It's the doomed romanticism that makes Laura film noir. The conceit of a detective falling in love with the portrait of a dead woman is noir all over with a dusting of necrophilia. The narration of the story from the first-person point of view of a maniac is the kind of thing noir novelists like Horace McCoy and Jim Thompson would return to again and again. Laura Hunt herself is not technically a noir femme fatale, so much as she's a disruptive force of nature. She reminds me a bit of Lulu in Pandora's Box, a woman who attracts damaged men (and women) in spite of herself. McPherson has her number in the end when he tells her "For a charming intelligent woman you certainly have surrounded yourself with a remarkable collection of dopes." McPherson doesn't include himself in that description. Maybe he should.
Laura doesn't really have the downward spiral of a noir hero if you accept that Dana Andrews and Gene Tierney are the stars of the film. Don't get me wrong: they probably are the stars that Fox intended. But Waldo Lydecker is the central character in Laura however they want to frame it and Lydecker is definitely trapped in that downward spiral. That he was nominated as a supporting actor is arguably category fraud on the part of the Oscars, but maybe not. Andrews IS in more scenes than any of the other actors. But, as I say, he's the straight man to the flamboyant characters around him. Maybe I'm not appreciating him as much as I should. While Waldo gets the lions share of the venomous dialogue, it's McPherson who gets the film's best lines. He has to get them in sideways, sure, but he does get them in.

-----

### [Things to do]
1. Translate this sentence from the passage on Laura into Spanish: "Laura Hunt herself is not technically a noir femme fatale, so much as she's a disruptive force of nature."
2. Print the portion of the passage on Laura that begins at the words "Laura doesn't really" and stops after the words "get them in.".

### [Information provided]
-----

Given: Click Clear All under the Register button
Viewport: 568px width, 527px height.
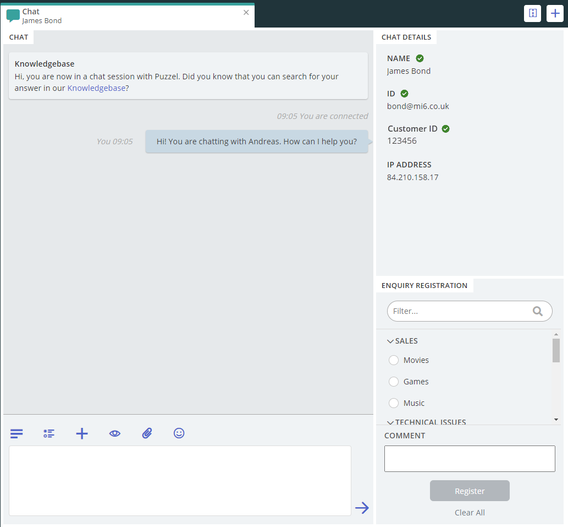Looking at the screenshot, I should pyautogui.click(x=470, y=512).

-----

### [Responses to the exercise]
1. Laura Hunt en sí no es, técnicamente, una femme fatale del cine negro, sino más bien una fuerza de la naturaleza disruptiva.

2.
Laura doesn't really have the downward spiral of a noir hero if you accept that Dana Andrews and Gene Tierney are the stars of the film. Don't get me wrong: they probably are the stars that Fox intended. But Waldo Lydecker is the central character in Laura however they want to frame it and Lydecker is definitely trapped in that downward spiral. That he was nominated as a supporting actor is arguably category fraud on the part of the Oscars, but maybe not. Andrews IS in more scenes than any of the other actors. But, as I say, he's the straight man to the flamboyant characters around him. Maybe I'm not appreciating him as much as I should. While Waldo gets the lions share of the venomous dialogue, it's McPherson who gets the film's best lines. He has to get them in sideways, sure, but he does get them in.